All lines from the one containing "Bilecik (106, 604)" through the end of the data below must be reproduced exactly, and no others.

··· Provided material

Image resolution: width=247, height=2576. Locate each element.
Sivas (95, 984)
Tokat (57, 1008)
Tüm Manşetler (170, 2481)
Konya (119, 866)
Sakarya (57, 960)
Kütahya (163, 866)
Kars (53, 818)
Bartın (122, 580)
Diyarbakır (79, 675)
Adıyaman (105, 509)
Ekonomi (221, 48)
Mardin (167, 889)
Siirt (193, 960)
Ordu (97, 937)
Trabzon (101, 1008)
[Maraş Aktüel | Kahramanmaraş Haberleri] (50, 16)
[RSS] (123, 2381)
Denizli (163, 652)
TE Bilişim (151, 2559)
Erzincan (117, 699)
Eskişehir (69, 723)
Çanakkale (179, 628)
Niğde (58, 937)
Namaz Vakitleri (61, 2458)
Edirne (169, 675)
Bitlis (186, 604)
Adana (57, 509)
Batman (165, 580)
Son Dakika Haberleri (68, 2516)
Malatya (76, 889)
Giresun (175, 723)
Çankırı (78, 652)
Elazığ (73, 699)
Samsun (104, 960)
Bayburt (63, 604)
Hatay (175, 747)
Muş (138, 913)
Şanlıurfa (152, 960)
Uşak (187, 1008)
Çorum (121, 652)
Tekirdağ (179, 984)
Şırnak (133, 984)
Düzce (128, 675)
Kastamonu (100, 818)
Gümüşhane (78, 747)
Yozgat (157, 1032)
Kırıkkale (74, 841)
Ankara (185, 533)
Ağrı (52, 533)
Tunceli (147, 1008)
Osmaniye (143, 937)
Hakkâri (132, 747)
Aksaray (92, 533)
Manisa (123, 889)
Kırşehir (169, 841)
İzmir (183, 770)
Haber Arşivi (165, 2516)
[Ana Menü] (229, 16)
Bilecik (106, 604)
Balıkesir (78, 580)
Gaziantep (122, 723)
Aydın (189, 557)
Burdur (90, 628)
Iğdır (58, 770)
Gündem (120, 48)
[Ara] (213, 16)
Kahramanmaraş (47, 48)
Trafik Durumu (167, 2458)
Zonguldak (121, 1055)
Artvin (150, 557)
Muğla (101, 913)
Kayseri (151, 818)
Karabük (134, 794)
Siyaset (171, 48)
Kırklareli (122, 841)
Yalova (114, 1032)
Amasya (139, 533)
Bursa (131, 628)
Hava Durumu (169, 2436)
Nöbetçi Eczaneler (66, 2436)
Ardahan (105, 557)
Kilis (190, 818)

······

- [Result for this task]
Bilecik (106, 604)
Balıkesir (78, 580)
Gaziantep (122, 723)
Aydın (189, 557)
Burdur (90, 628)
Iğdır (58, 770)
Gündem (120, 48)
[Ara] (213, 16)
Kahramanmaraş (47, 48)
Trafik Durumu (167, 2458)
Zonguldak (121, 1055)
Artvin (150, 557)
Muğla (101, 913)
Kayseri (151, 818)
Karabük (134, 794)
Siyaset (171, 48)
Kırklareli (122, 841)
Yalova (114, 1032)
Amasya (139, 533)
Bursa (131, 628)
Hava Durumu (169, 2436)
Nöbetçi Eczaneler (66, 2436)
Ardahan (105, 557)
Kilis (190, 818)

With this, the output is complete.